_Source data_
══════════
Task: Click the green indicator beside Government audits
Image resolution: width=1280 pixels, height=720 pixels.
══════════
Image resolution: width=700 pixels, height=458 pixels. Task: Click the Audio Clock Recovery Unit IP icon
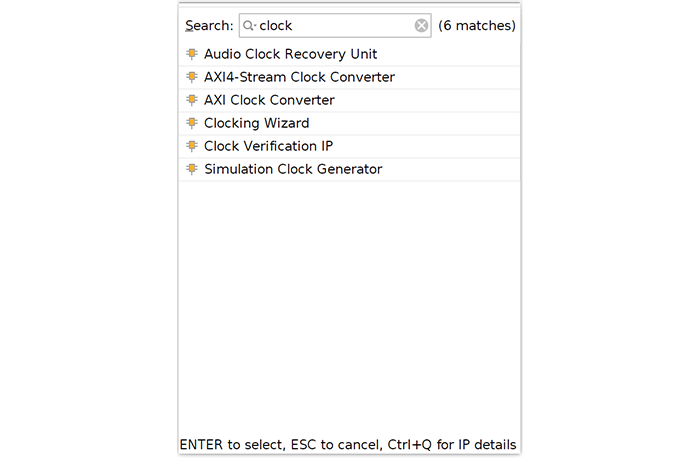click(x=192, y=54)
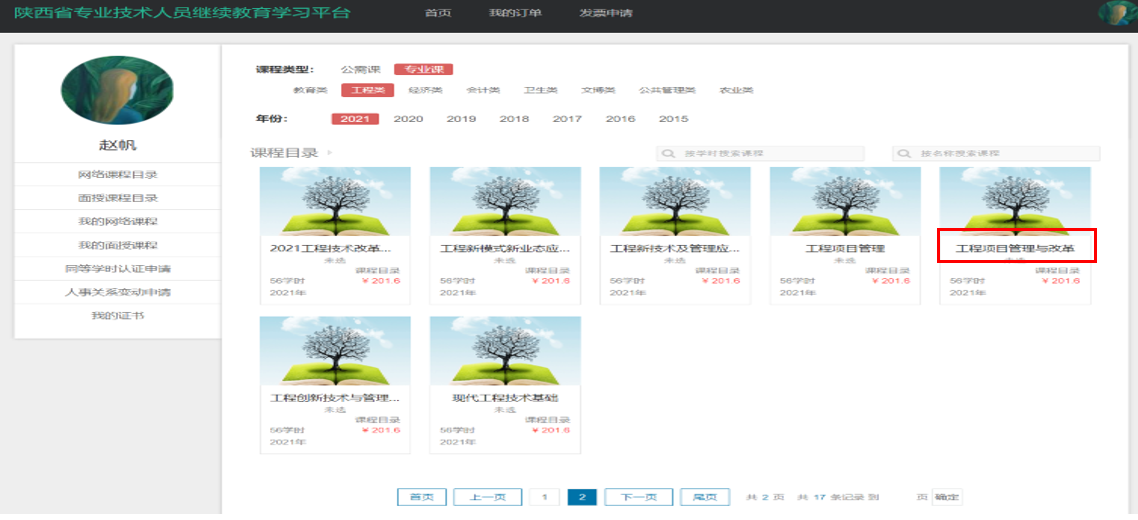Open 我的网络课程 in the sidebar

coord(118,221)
══════════
_Description of the task_
Above this task is a listing. Restate, word for word and with nothing added, the lines from the one with "Task: Click the green" through the one with "Image resolution: width=1280".

_Reply to the exercise_
Task: Click the green indicator beside Government audits
Image resolution: width=1280 pixels, height=720 pixels.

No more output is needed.